Skip to main content

{:toc}

Lab 8

Acknowledgements

This lab has been modified by your CMPT 295 instructor and creators of RISC-V ISA.

Tools for Cache Visualization in Venus

To understand how caches is work is typically one of the hardest tasks for students.

This exercise will use some cool cache visualization tools to get you more familiar with cache behavior and performance terminology with the help of the file cache.s provided in the starter files. This is not an actual exercise, but more of an explanation on how to use Venus as a cache visualization tool!

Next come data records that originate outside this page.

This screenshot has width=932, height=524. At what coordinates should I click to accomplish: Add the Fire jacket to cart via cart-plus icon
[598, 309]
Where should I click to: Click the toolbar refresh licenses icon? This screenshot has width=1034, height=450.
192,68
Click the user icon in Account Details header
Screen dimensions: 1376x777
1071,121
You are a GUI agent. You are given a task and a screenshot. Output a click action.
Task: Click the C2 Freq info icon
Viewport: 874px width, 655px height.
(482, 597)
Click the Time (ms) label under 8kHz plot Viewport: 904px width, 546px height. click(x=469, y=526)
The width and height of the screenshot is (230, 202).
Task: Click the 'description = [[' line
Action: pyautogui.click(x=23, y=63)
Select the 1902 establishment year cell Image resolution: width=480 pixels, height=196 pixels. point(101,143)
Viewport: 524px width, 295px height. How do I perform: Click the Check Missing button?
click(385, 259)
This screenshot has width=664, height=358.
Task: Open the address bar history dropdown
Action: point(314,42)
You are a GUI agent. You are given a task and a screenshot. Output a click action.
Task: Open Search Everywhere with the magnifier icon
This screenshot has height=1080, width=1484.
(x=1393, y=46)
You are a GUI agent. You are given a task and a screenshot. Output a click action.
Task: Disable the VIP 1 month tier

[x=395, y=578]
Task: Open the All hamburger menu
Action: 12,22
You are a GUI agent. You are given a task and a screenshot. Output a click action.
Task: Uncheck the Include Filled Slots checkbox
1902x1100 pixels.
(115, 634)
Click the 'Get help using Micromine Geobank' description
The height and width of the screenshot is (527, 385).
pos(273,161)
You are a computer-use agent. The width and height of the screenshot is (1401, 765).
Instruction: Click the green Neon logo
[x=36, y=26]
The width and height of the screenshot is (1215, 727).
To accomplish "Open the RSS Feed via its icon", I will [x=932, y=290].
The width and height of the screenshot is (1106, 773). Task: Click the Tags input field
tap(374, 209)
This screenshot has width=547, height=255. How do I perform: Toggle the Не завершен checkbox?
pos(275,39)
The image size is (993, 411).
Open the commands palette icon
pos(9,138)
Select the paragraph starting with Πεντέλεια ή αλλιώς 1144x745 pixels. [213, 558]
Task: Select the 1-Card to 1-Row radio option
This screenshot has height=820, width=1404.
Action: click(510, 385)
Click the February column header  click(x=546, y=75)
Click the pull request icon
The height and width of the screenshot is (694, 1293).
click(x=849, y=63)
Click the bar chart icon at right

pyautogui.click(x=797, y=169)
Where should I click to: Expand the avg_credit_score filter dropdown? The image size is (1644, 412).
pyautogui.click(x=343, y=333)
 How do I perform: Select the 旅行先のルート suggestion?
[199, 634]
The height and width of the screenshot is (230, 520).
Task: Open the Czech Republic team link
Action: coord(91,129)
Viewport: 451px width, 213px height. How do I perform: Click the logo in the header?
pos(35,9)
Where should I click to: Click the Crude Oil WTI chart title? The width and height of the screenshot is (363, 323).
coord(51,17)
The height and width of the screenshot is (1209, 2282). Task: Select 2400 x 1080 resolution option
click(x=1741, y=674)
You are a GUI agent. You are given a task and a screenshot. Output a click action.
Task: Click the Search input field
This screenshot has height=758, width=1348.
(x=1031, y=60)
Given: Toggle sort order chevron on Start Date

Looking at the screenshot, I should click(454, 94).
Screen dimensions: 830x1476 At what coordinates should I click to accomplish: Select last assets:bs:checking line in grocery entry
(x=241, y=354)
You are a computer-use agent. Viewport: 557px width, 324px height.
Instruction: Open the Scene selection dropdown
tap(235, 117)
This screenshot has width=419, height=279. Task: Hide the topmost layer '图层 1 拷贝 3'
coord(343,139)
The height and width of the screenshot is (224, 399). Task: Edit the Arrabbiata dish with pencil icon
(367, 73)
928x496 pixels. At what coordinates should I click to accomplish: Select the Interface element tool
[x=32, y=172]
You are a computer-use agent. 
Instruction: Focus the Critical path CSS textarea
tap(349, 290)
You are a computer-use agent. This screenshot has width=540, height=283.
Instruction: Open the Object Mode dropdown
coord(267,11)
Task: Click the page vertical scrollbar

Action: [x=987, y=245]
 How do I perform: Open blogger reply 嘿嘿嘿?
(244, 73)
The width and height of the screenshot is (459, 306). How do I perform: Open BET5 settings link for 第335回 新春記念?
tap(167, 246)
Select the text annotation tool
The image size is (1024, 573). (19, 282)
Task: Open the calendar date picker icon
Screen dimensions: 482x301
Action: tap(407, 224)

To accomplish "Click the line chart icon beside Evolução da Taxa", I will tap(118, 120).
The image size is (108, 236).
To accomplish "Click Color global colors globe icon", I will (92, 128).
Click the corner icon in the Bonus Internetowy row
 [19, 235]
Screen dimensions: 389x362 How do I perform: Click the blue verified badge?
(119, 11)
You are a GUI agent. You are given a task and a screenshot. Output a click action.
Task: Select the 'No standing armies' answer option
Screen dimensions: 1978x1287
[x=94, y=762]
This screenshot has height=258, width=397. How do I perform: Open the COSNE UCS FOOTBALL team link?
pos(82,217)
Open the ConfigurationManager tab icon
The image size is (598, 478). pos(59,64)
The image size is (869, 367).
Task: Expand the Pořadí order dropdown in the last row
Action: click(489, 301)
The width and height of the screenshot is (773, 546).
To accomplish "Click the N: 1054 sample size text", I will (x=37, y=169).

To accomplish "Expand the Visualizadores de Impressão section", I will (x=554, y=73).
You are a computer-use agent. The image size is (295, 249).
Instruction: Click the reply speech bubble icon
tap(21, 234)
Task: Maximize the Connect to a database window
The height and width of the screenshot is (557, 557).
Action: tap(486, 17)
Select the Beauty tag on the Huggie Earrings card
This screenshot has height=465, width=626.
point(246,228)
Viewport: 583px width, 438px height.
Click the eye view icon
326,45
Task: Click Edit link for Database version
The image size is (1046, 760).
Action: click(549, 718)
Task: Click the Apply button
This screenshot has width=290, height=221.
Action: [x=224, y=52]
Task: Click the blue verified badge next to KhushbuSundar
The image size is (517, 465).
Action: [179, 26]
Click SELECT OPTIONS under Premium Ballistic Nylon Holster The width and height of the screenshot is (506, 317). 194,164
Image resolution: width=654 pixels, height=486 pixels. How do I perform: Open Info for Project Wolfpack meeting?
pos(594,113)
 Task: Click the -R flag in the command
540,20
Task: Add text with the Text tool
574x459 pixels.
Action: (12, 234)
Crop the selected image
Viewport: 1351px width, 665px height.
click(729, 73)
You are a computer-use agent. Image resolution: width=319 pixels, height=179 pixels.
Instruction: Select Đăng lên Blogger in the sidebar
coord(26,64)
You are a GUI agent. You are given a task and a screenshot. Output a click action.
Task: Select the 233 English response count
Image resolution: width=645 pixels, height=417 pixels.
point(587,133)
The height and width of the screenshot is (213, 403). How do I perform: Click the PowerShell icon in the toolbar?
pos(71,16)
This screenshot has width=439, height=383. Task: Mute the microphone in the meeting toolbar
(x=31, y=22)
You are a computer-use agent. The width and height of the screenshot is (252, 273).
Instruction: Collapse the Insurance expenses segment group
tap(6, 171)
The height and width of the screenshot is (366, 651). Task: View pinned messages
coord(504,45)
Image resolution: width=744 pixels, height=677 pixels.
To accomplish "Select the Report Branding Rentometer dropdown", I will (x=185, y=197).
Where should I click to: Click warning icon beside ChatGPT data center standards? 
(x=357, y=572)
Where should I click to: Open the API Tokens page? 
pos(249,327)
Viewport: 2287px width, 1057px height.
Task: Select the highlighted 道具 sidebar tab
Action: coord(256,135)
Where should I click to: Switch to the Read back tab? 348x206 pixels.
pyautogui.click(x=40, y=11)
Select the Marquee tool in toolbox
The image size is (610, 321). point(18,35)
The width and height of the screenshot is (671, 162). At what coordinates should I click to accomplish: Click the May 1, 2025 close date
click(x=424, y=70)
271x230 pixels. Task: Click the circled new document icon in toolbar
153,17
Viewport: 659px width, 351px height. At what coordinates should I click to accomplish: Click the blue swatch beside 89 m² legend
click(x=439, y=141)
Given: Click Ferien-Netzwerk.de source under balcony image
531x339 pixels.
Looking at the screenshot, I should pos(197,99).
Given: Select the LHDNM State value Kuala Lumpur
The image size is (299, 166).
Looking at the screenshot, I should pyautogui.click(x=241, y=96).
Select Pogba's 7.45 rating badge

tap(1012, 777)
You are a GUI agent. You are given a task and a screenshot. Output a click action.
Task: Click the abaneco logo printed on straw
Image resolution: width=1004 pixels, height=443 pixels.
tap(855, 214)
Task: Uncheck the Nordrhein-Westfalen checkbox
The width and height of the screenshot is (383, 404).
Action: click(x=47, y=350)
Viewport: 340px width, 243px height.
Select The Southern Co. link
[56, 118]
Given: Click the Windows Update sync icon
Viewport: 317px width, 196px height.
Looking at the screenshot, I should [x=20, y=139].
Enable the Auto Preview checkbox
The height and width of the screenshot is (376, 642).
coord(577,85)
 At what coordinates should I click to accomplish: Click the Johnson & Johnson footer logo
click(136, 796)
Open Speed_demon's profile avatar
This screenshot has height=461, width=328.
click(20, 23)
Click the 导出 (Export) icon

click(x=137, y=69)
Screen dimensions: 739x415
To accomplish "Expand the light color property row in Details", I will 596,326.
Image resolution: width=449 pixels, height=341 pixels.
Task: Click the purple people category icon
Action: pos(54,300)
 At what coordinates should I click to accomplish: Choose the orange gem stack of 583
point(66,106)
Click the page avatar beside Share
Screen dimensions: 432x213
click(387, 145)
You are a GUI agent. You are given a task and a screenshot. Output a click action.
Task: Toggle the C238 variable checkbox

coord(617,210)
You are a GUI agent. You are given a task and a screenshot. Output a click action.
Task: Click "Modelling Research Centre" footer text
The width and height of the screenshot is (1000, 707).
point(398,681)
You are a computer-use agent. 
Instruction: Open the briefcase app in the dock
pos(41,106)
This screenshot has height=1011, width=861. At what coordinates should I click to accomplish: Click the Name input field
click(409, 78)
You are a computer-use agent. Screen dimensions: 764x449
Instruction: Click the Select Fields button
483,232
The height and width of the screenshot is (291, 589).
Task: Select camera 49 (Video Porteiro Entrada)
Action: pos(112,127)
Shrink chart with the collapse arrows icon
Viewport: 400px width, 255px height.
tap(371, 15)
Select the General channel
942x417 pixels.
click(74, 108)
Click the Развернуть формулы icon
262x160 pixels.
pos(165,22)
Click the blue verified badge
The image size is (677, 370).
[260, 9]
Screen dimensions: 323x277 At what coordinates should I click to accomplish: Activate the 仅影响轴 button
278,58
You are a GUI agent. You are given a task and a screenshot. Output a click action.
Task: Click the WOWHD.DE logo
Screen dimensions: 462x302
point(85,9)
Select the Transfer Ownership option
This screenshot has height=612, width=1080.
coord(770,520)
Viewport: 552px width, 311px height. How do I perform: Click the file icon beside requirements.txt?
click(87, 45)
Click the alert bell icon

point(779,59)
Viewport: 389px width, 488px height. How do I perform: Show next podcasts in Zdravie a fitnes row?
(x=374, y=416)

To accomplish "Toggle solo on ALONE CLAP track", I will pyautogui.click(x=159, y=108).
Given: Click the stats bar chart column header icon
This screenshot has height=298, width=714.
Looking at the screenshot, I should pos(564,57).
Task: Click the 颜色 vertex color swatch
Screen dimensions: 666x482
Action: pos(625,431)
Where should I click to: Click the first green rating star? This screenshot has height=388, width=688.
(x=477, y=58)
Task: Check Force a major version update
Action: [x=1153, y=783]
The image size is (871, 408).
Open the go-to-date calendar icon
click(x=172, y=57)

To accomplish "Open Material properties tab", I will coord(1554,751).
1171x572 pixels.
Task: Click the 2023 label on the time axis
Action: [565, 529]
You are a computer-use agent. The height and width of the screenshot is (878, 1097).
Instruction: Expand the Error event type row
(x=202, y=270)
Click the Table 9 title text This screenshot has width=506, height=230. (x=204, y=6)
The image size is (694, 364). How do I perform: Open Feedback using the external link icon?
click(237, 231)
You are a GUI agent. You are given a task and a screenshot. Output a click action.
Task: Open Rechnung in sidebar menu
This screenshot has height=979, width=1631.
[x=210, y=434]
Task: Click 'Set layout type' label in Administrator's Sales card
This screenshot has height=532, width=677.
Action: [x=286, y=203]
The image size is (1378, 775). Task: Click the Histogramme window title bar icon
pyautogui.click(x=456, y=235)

At this point, read through cache.s to get a rough idea of what the program does. Make sure you go through what the pseudocode does and what the argument registers hold before you proceed to analyze cache configurations on it.

  • The most important thing to understand is the section labeled “PSEUDOCODE” at the top of the file. When you run cache.s, instructions that perform this pseudocode will be executed. Basically, you’ll just either zero out some elements of some array (option 0) or you’ll increment them (option 1).
  • Which elements you access is determined by the step size (a1) and how many times you do so is determined by the repcount (a2). These two parameters will most directly affect how many cache hits vs. misses will occur. The option (a3) will also change stuff, and of course the cache parameters themselves will too.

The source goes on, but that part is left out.